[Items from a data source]
··········

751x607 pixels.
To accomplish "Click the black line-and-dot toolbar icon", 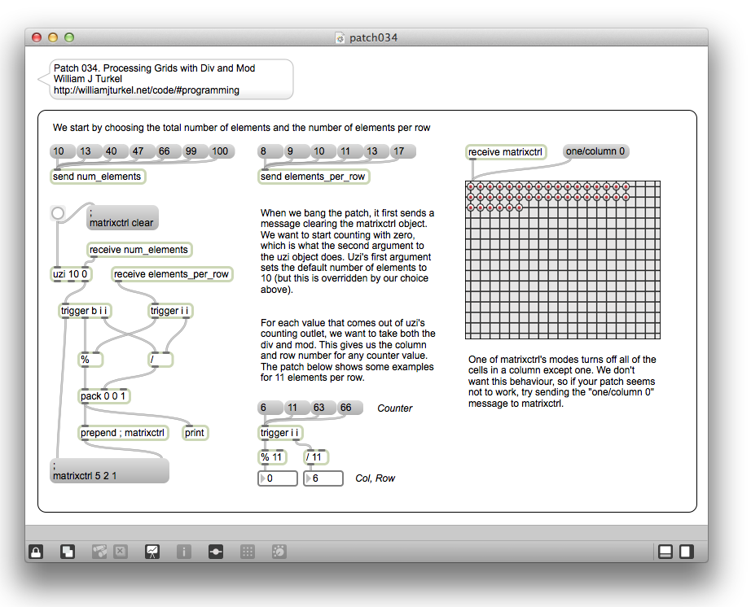I will (x=216, y=552).

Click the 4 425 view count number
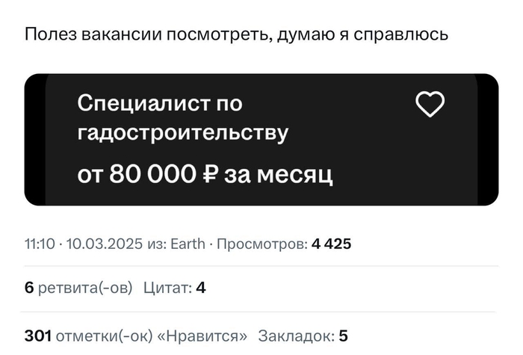pyautogui.click(x=331, y=244)
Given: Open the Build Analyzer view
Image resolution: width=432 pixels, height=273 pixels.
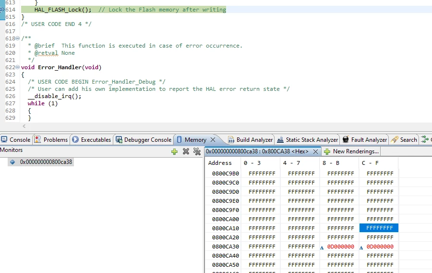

··········

**Problem details**. Transcribe, without alteration, each line from the one with "Click the 4 425 view count number" through the last line of the data; no pictures belong in the copy.

**Task output**.
Click the 4 425 view count number
pyautogui.click(x=331, y=244)
Given: Open the Build Analyzer view
Image resolution: width=432 pixels, height=273 pixels.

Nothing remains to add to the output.